AAIHS Announcement: Welcome to the Incoming Executive Board!
We are excited to announce the newly elected Executive Board officers of the African American Intellectual History Society (AAIHS)! Each elected officer will officially assume their roles on January 1, 2024 and serve a two-year term. Please join us in welcoming and congratulating each board member. Thank you all for your continued support.
President: Robert Greene II
Robert Greene II is an Assistant Professor of History at Claflin University. He is co-editor, along with Tyler D. Parry, of Invisible No More: The African American Experience at the University of South Carolina. Dr. Greene II is also a Senior Editor of the award-winning Black Perspectives blog of the African American Intellectual History Society, and Publications Chair for the Society of U.S. Intellectual Historians. Dr. Greene also serves as the Lead Instructor for the Modjeska Simkins School of Human Rights for the South Carolina Progressive Network. He has also written for various publications, including The Nation, Dissent, Jacobin, and Oxford American. Currently, Dr. Greene II is working on his book, The Newest South: African Americans and the Democratic Party, 1964-1994, which details how the Southern leaders of the Democratic Party in the post-Civil Rights era crafted strategies to attract, and hold onto, the Black vote across the nation.

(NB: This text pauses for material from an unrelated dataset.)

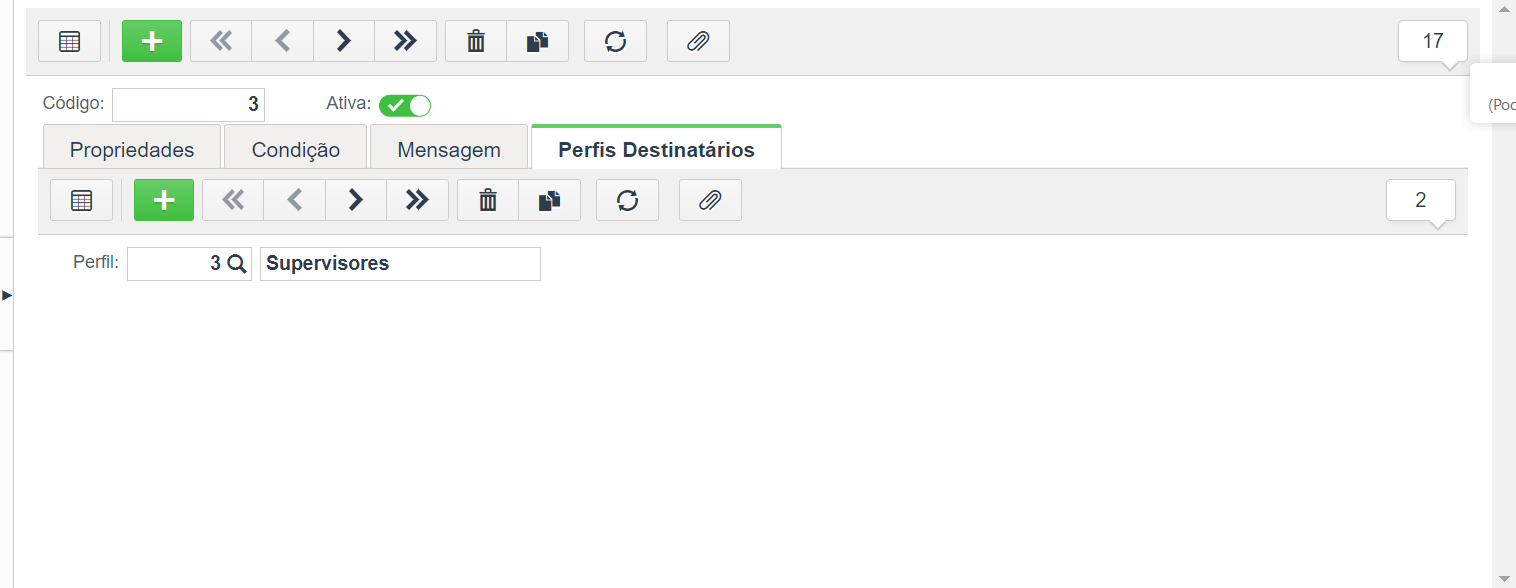
Task: Click the Supervisores profile name field
Action: tap(400, 264)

Vice President: Shaun Armstead
Shaun Armstead is a historian of twentieth-century Black women’s internationalism She earned her PhD in history from Rutgers University-New Brunswick. Her work considers the affective and interpersonal dimensions of the National Council of Negro Women’s Afro-Asian and Pan-African solidarities. In so doing, she considers how national identity and misperceptions enabled, undermined, and redirected these collaborative worldmaking endeavors distinct from leftist and nationalist iterations of Black internationalism. The Carter G. Woodson Institute for the Study of African-American and African Studies at the University of Virginia has supported her research. The American Council of Learned Studies and the Institute for Citizens and Scholars have also endorsed her work. She will spend the 2023-2024 academic year in-residence at Brown University as a Postdoctoral Research Associate in the Department of Africana Studies. She will then join the Department of History at University of California-Santa Barbara as Assistant Professor of History beginning July 2024.

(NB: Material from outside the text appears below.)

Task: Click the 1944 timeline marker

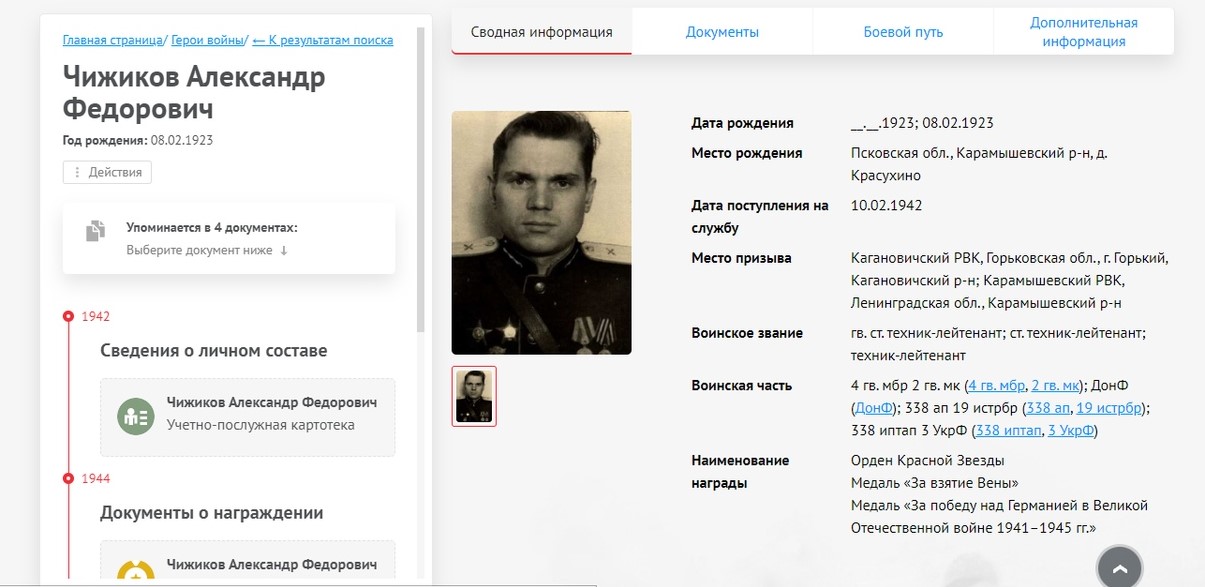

Secretary: Candace Cunningham
Candace Cunningham is an Assistant Professor of History at Florida Atlantic University. She specializes in African American history, Women and Gender studies, and Public History. Her research is on the 20th century African American experience with a special emphasis on civil rights, education, gender, and the South. Her 2021 article, “‘Hell is Popping Here in South Carolina’: Orangeburg County Black Teachers and Their Community in the Immediate Post-Brown Era” was published in the History of Education Quarterly. In 2022, she collaborated with the Boca Raton Museum of Art to conduct oral histories and write an essay to accompany the Black Pearls photography exhibit. The exhibit showcased Pearl City, Boca Raton’s oldest neighborhood and its only historically black community. Dr. Cunningham is currently finishing her manuscript on Black teacher activists in the civil rights movement. She is currently working on her manuscript about the role of Black school teachers in the civil rights movement.
Treasurer: Mickell Carter
Mickell Carter is a doctoral student in the department of Africana Studies at Brown University. Her research interests include Black Internationalism, 20th-Century Social Movements, and the intersections between culture and politics. Her current project examines linkages between Black men’s style during the Black Power Movement, Pan-Africanism, and masculinity. Mickell has worked on several public history projects such as the Bloody Sunday Oral History project where she has interviewed Bloody Sunday Foot Soldiers and document their experiences. Mickell has also co-produced a documentary about the Civil Rights Movement in her hometown, Columbus, GA. She has written for several venues including: the AAIHS’s Black Perspectives, the Alabama Prison Arts + Education Project’s Warbler newsletter, the American Historical Association’s Perspectives, and the Washington Post. She is also a host of the New Books Network in African American Studies podcast. Prior to pursuing her PhD, Mickell taught high school social studies in Columbus, GA.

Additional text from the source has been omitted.